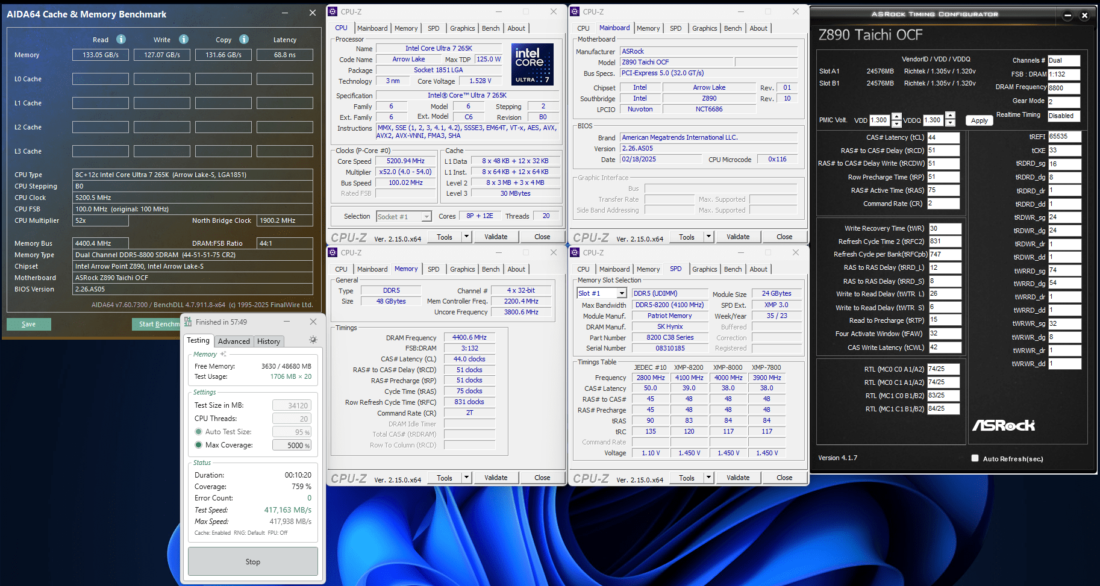The width and height of the screenshot is (1100, 586).
Task: Click the CAS# Latency (tCL) input field
Action: point(943,137)
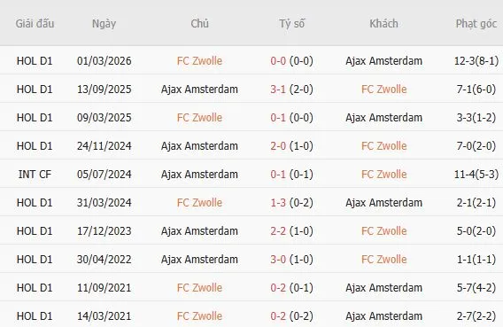Open FC Zwolle in the 31/03/2024 match
Screen dimensions: 503x327
199,202
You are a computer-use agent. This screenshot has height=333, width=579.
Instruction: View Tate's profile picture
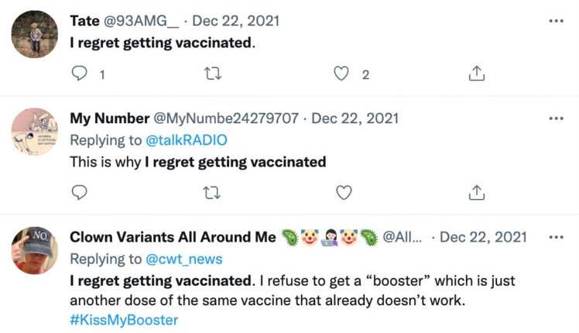pos(36,36)
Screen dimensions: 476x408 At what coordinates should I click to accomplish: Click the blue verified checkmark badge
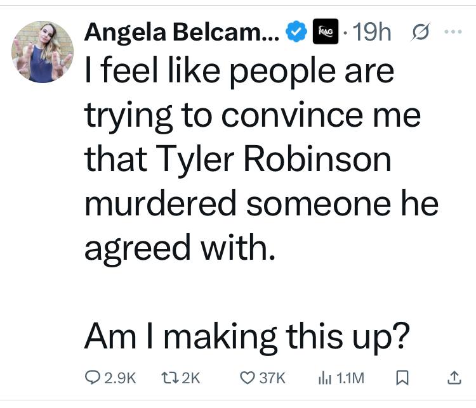point(295,31)
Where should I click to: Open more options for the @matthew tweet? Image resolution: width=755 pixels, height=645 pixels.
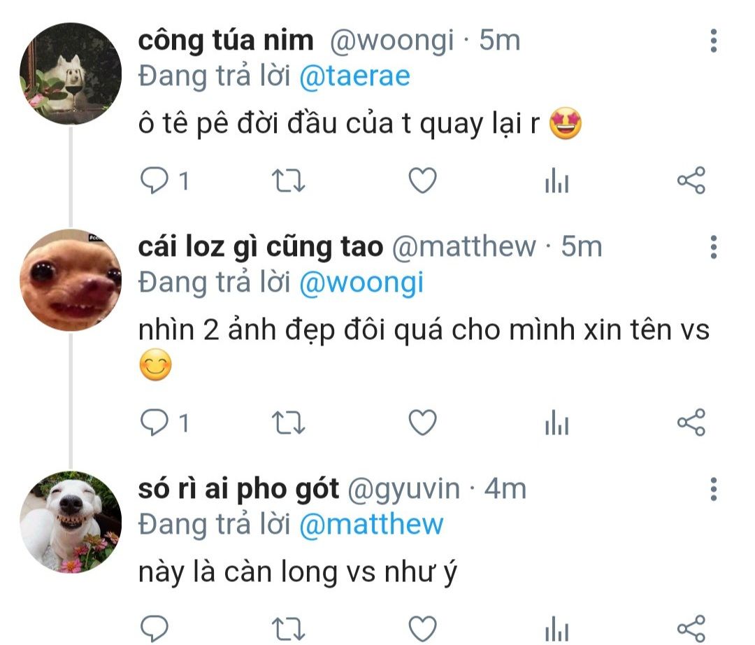pyautogui.click(x=714, y=247)
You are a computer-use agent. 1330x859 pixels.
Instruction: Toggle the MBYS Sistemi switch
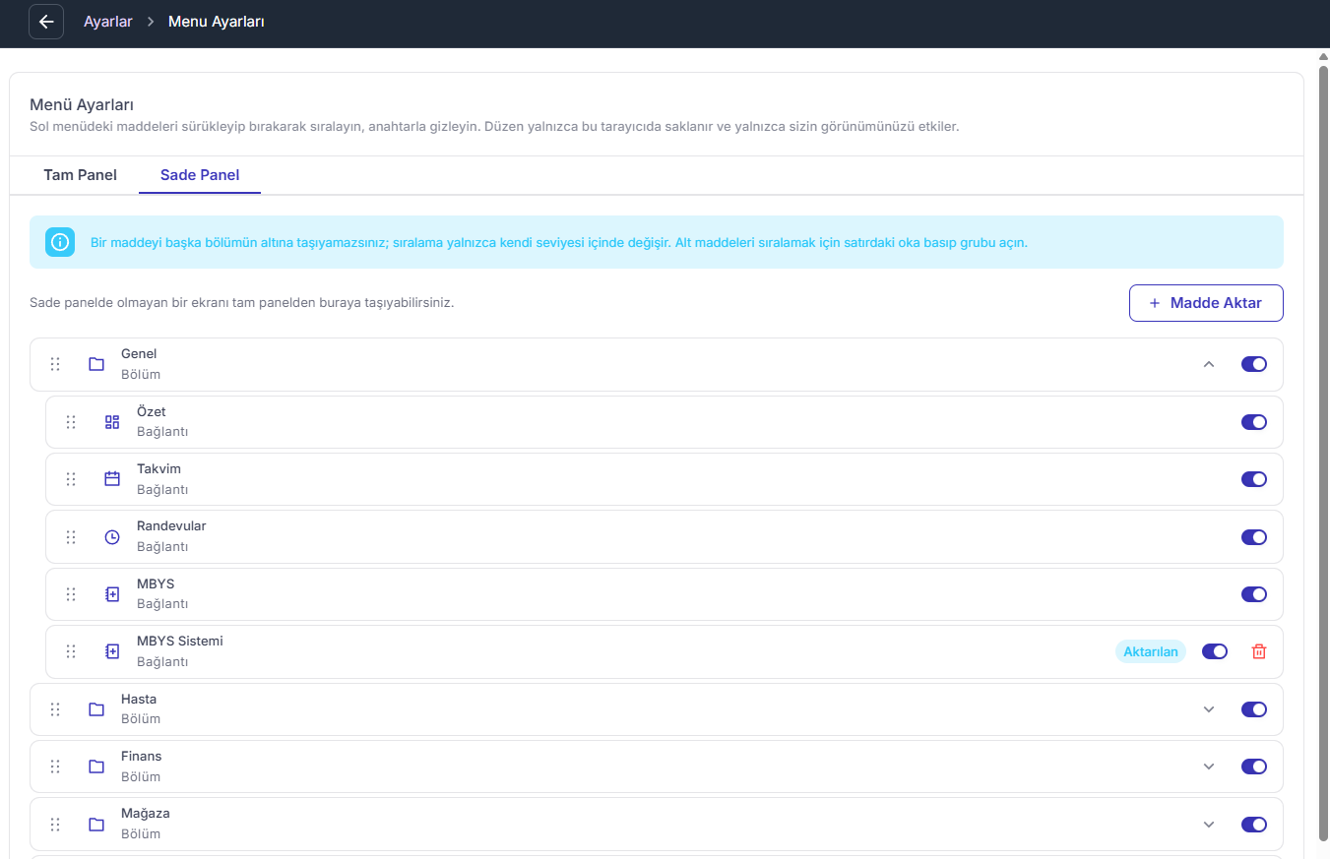coord(1215,651)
····················
Can you put the lines above into a Markdown table with the columns "Row" and "Line", skipping any blank lines? Leave the pictures out.

| Row | Line |
|---|---|
| 1 | The width and height of the screenshot is (1100, 586). |
| 2 | Task: Click the CAS# Latency (tCL) input field |
| 3 | Action: point(943,137) |
| 4 | Open FC Zwolle in the 31/03/2024 match |
| 5 | Screen dimensions: 503x327 |
| 6 | 199,202 |
| 7 | You are a computer-use agent. This screenshot has height=333, width=579. |
| 8 | Instruction: View Tate's profile picture |
| 9 | pos(36,36) |
| 10 | Screen dimensions: 476x408 At what coordinates should I click to accomplish: Click the blue verified checkmark badge |
| 11 | point(295,31) |
| 12 | Where should I click to: Open more options for the @matthew tweet? Image resolution: width=755 pixels, height=645 pixels. |
| 13 | pyautogui.click(x=714, y=247) |
| 14 | You are a computer-use agent. 1330x859 pixels. |
| 15 | Instruction: Toggle the MBYS Sistemi switch |
| 16 | coord(1215,651) |